PROMPT:
Leaving out the pictures, write the following records exactly as they read.

Stored items:
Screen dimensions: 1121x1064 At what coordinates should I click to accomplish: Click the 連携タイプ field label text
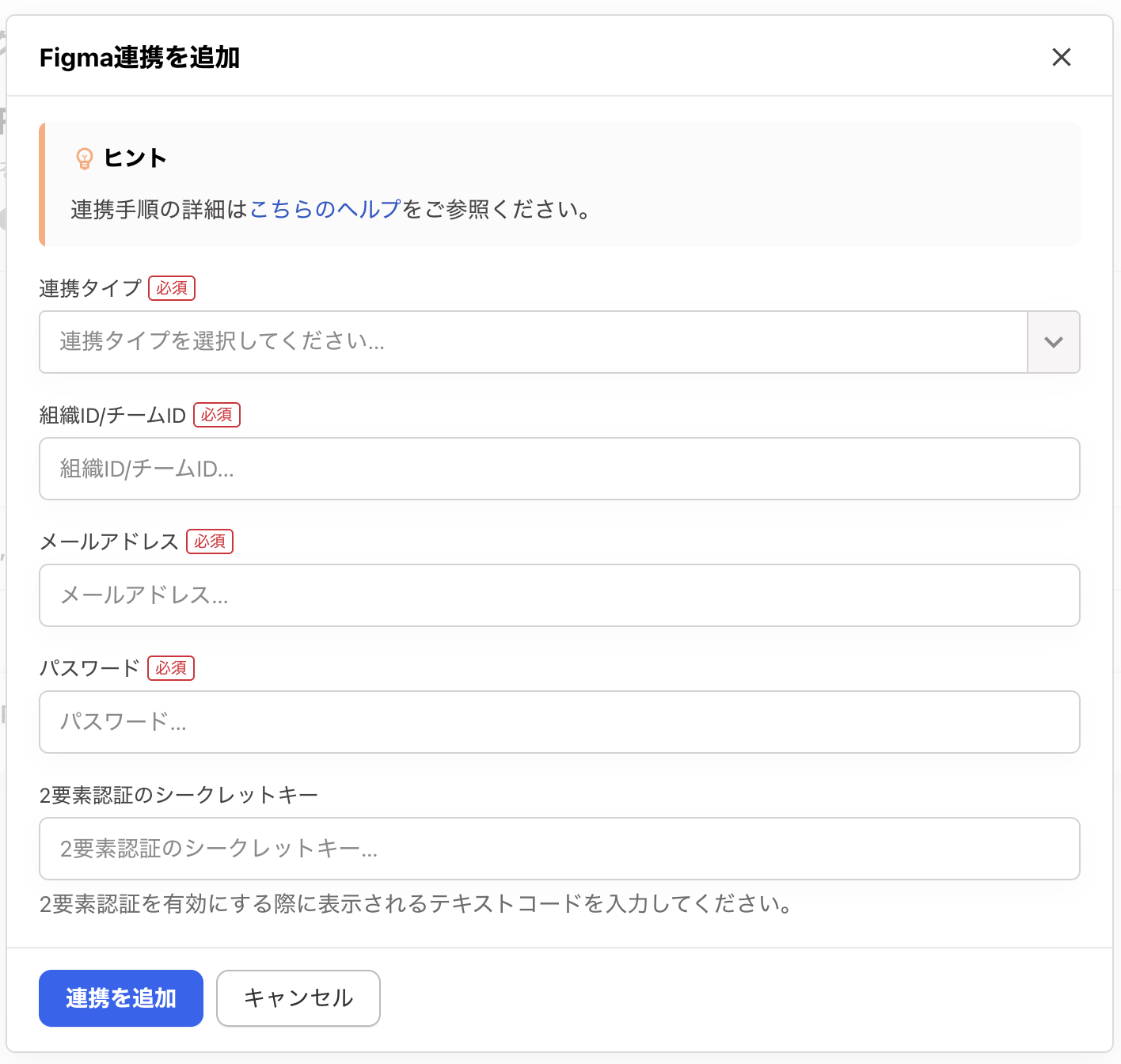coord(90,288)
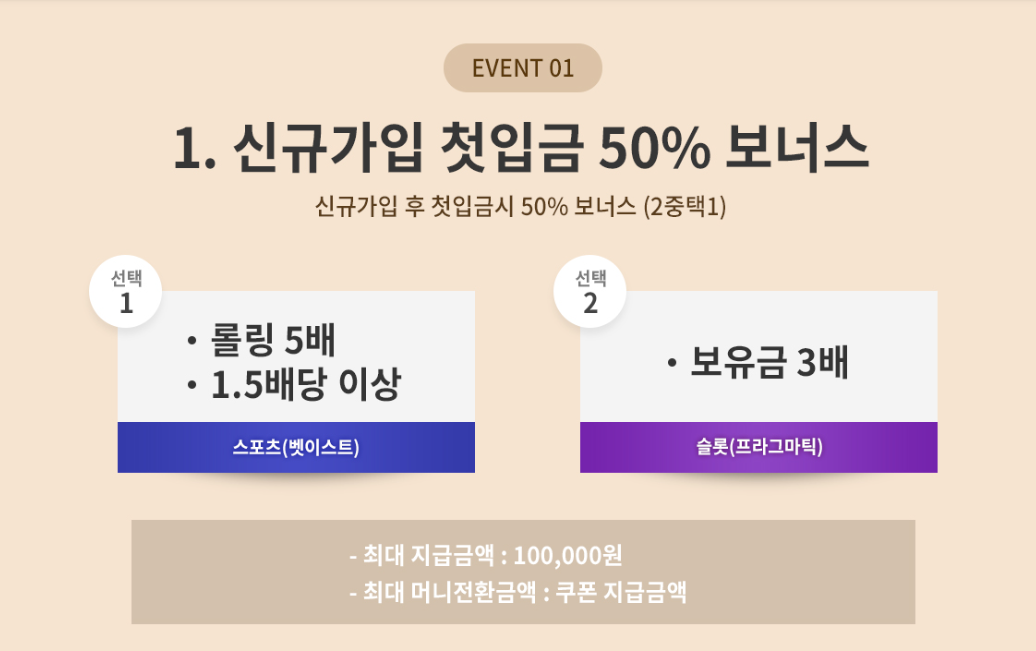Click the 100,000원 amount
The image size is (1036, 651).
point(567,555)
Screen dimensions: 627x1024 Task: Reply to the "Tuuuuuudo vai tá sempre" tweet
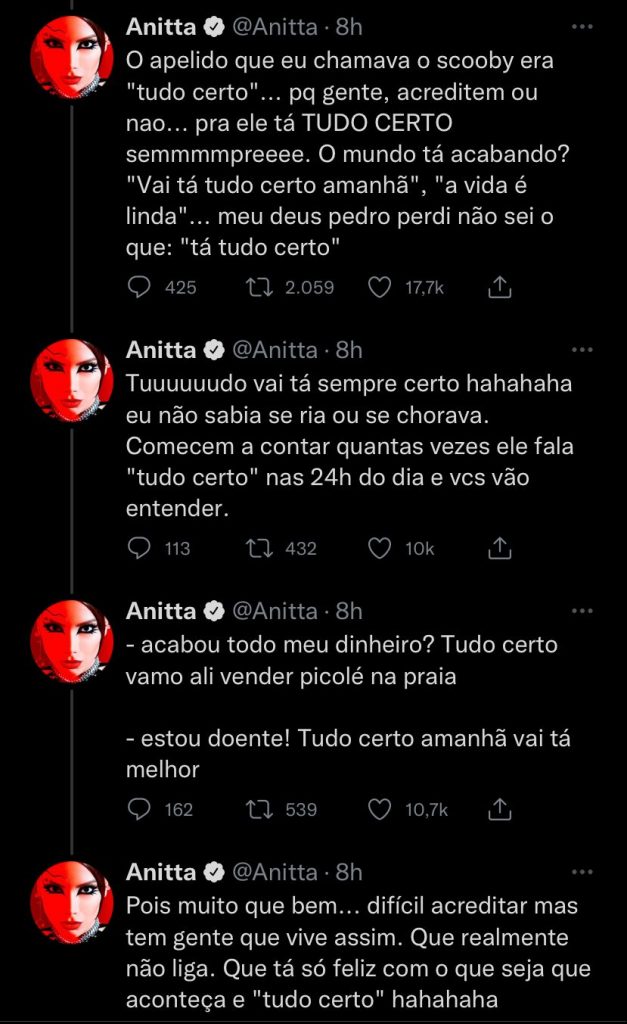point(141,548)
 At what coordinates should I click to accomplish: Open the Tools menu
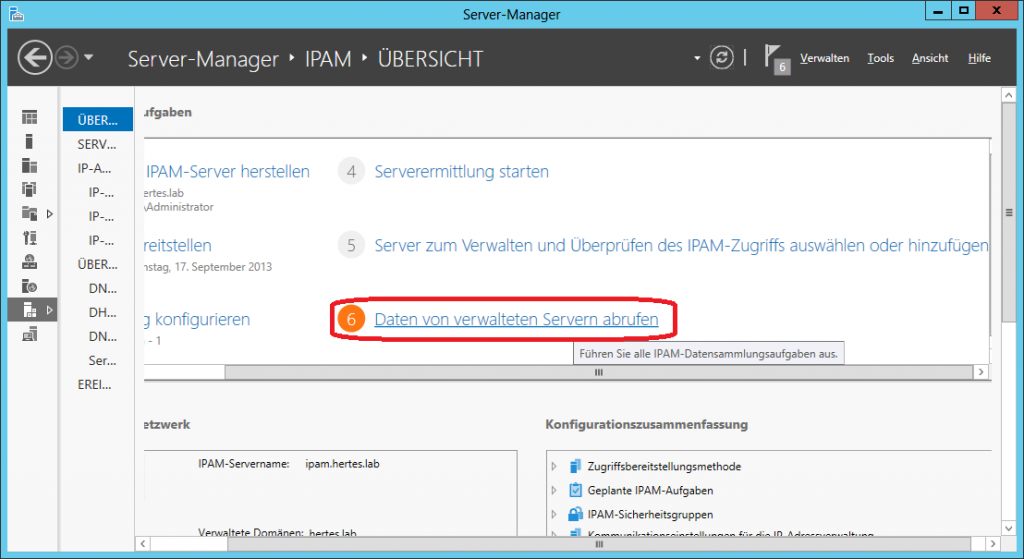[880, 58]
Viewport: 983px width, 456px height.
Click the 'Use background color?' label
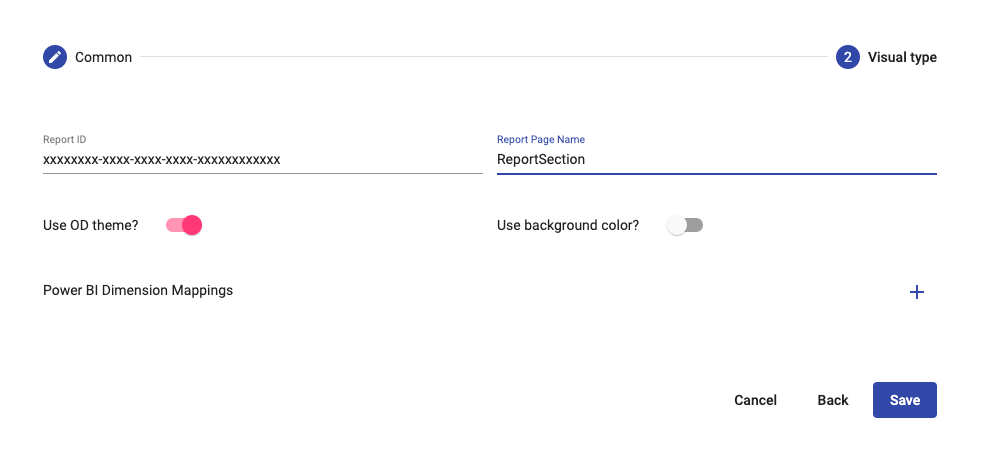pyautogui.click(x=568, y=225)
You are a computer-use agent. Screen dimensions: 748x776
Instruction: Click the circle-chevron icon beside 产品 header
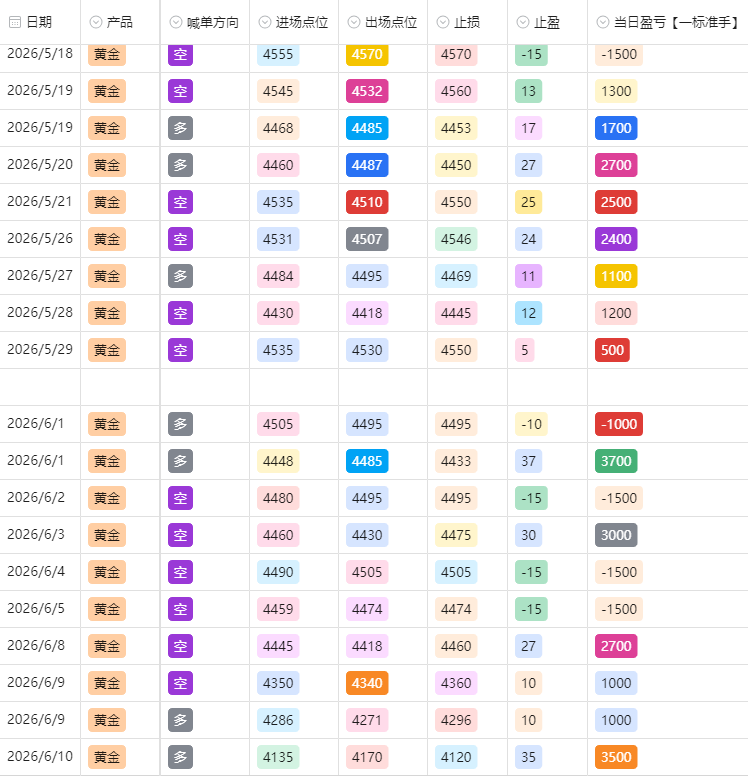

OUTPUT FOR THIS EXERCISE:
Screen dimensions: 1121x1064 At what coordinates should I click to accomplish: Click the 連携タイプ field label text
coord(90,288)
Click the 100,000원 amount
The image size is (1036, 651).
point(567,555)
Screen dimensions: 627x1024 Task: Reply to the "Tuuuuuudo vai tá sempre" tweet
point(141,548)
 At what coordinates should I click to accomplish: Open the Tools menu
[880, 58]
Viewport: 983px width, 456px height.
Click the 'Use background color?' label
pyautogui.click(x=568, y=225)
You are a computer-use agent. Screen dimensions: 748x776
Instruction: Click the circle-chevron icon beside 产品 header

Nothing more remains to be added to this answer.